-- begin --

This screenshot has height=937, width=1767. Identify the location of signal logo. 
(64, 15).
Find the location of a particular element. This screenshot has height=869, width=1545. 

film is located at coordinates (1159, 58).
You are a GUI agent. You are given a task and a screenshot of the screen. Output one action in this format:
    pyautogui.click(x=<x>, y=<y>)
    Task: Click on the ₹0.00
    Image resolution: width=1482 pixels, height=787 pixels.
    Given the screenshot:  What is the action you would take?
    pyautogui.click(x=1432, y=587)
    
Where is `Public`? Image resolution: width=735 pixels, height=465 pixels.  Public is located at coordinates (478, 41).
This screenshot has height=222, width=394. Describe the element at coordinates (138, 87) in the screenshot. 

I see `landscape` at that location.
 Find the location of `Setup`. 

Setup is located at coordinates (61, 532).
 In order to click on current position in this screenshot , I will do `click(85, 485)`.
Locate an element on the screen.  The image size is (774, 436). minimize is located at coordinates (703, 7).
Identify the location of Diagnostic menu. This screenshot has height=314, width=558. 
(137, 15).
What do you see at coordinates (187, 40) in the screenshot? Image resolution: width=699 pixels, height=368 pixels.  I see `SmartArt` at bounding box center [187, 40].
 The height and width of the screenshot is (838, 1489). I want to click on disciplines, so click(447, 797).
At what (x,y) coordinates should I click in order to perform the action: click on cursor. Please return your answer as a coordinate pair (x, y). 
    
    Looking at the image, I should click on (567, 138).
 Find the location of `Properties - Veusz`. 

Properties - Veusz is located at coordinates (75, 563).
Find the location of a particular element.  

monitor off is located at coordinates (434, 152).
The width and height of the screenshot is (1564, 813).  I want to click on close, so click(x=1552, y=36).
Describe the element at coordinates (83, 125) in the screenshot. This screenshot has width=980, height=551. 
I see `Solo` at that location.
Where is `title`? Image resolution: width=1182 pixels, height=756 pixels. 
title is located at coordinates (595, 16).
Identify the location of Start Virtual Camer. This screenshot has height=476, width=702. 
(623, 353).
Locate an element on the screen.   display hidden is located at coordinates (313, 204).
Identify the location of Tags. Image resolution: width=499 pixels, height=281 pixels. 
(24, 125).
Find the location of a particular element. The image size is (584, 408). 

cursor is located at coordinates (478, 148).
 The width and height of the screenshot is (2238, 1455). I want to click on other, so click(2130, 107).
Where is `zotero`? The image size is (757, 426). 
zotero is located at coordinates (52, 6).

-- end --

→ **Requirement**
Return every line of the entries above that contains the string "element". Case counts.

→ **Response to this exercise**
Find the location of a particular element. This screenshot has height=869, width=1545. 
This screenshot has height=222, width=394. Describe the element at coordinates (138, 87) in the screenshot. 
Locate an element on the screen.  The image size is (774, 436). minimize is located at coordinates (703, 7).
Find the location of a particular element.  
Describe the element at coordinates (83, 125) in the screenshot. This screenshot has width=980, height=551. 
Locate an element on the screen.   display hidden is located at coordinates (313, 204).
Find the location of a particular element. The image size is (584, 408). 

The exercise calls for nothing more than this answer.